**TASK**
Copy exactly. Begin with the line that contains "Instruction: Click the Shot count label" and stop after the last line of the records.

Stored items:
· · · · · · ·

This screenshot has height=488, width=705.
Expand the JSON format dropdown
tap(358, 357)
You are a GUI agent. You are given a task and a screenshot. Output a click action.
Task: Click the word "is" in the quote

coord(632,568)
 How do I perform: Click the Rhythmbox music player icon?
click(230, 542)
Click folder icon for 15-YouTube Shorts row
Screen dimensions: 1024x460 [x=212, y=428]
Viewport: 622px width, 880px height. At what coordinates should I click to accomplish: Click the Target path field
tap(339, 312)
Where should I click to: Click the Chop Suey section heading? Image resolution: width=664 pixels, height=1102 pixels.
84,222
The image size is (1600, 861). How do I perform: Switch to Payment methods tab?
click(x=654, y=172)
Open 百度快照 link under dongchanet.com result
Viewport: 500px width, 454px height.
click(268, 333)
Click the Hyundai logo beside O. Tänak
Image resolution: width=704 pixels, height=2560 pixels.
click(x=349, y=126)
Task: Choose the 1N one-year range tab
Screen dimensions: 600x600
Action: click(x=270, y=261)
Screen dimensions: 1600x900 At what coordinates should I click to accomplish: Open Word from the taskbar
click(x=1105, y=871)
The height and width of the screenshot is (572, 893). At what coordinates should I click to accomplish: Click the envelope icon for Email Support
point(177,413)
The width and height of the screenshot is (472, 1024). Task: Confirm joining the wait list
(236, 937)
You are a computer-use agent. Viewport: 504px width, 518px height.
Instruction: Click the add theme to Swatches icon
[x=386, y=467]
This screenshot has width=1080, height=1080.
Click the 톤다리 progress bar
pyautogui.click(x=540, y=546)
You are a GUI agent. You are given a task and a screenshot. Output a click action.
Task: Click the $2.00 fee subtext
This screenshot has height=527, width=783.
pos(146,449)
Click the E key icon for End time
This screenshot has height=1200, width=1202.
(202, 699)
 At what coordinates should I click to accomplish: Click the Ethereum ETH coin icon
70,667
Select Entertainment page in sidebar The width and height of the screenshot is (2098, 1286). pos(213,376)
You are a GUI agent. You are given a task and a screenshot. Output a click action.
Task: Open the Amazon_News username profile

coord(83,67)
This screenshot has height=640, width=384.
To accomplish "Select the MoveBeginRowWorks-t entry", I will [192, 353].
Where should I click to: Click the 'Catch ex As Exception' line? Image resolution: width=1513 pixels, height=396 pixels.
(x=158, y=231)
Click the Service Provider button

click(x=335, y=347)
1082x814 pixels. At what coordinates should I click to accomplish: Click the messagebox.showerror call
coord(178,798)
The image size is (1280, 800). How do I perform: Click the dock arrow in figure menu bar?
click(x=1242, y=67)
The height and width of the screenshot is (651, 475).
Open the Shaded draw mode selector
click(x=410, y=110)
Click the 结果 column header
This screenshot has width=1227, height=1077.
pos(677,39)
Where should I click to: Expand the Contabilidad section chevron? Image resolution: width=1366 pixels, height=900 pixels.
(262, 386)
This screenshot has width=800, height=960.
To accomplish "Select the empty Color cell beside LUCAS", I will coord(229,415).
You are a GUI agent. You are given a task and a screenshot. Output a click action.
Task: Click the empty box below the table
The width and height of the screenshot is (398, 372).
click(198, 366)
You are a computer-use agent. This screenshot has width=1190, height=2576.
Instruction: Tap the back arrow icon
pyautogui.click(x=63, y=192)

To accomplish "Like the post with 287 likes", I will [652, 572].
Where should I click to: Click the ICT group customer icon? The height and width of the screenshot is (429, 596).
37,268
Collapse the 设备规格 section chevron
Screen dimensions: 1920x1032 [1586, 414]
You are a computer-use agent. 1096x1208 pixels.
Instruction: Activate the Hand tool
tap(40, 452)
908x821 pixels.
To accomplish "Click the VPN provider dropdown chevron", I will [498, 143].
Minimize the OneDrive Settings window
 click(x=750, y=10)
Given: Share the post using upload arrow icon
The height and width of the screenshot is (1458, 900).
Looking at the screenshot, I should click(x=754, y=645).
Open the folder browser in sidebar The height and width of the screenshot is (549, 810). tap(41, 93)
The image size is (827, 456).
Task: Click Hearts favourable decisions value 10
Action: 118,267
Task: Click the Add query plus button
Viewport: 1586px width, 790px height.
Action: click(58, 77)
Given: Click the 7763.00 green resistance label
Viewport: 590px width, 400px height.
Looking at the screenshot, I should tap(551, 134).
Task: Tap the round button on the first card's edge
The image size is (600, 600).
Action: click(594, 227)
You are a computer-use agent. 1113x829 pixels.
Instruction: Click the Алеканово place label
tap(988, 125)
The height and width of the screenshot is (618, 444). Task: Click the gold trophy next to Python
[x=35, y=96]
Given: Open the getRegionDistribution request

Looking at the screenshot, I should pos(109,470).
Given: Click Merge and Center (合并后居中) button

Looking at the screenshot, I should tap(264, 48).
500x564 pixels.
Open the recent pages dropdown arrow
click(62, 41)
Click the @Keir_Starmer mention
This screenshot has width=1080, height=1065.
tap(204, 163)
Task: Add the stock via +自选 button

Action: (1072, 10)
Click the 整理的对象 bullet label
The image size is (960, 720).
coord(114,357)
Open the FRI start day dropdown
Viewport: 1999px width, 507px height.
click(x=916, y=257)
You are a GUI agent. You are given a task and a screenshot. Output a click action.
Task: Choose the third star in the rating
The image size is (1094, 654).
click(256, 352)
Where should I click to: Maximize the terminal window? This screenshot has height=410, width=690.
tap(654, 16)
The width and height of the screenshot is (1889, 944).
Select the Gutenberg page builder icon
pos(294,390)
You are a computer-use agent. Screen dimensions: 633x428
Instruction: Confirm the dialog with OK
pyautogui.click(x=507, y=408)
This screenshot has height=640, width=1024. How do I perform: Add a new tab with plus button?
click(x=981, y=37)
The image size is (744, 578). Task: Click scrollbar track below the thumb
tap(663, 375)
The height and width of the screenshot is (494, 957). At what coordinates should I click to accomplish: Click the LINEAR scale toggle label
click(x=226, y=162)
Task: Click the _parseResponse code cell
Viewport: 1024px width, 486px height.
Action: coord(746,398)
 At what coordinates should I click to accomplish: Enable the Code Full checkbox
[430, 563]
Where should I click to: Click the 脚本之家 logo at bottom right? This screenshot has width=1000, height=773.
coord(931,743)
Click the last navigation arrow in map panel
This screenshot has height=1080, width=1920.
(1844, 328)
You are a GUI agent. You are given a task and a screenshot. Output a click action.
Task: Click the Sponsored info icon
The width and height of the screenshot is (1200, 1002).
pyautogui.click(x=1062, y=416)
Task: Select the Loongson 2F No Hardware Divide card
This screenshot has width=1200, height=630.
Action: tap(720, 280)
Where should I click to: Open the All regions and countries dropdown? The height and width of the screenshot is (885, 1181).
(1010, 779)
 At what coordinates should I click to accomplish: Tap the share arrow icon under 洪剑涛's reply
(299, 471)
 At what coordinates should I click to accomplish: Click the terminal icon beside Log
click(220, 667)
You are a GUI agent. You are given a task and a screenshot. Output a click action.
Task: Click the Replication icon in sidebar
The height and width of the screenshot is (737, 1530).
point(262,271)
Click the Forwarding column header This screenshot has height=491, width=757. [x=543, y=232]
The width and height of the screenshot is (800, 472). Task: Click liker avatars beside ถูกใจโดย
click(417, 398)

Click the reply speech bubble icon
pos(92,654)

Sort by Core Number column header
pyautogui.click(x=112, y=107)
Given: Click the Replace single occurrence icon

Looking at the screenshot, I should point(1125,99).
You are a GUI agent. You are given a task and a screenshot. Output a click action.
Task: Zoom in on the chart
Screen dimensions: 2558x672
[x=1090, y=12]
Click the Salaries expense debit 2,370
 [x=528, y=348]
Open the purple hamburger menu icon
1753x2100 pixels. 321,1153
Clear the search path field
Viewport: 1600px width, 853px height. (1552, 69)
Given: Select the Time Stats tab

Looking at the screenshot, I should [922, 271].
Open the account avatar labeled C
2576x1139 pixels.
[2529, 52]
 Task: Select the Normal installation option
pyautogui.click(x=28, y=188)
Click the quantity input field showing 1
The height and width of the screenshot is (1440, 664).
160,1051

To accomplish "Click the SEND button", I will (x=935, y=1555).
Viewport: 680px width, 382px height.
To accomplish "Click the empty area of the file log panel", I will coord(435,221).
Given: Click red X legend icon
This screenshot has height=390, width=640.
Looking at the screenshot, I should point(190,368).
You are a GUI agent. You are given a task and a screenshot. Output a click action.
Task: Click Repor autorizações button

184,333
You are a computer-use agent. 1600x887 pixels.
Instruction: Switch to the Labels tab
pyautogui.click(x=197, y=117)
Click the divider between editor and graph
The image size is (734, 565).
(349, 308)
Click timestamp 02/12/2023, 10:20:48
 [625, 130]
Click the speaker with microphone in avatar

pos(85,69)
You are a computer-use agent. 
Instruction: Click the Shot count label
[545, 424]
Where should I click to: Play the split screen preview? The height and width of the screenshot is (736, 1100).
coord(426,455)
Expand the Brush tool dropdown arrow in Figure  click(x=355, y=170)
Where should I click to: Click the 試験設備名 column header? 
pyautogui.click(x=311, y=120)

· · · · · · ·

**EXERCISE RESULT**
Instruction: Click the Shot count label
[545, 424]
Where should I click to: Play the split screen preview? The height and width of the screenshot is (736, 1100).
coord(426,455)
Expand the Brush tool dropdown arrow in Figure  click(x=355, y=170)
Where should I click to: Click the 試験設備名 column header? 
pyautogui.click(x=311, y=120)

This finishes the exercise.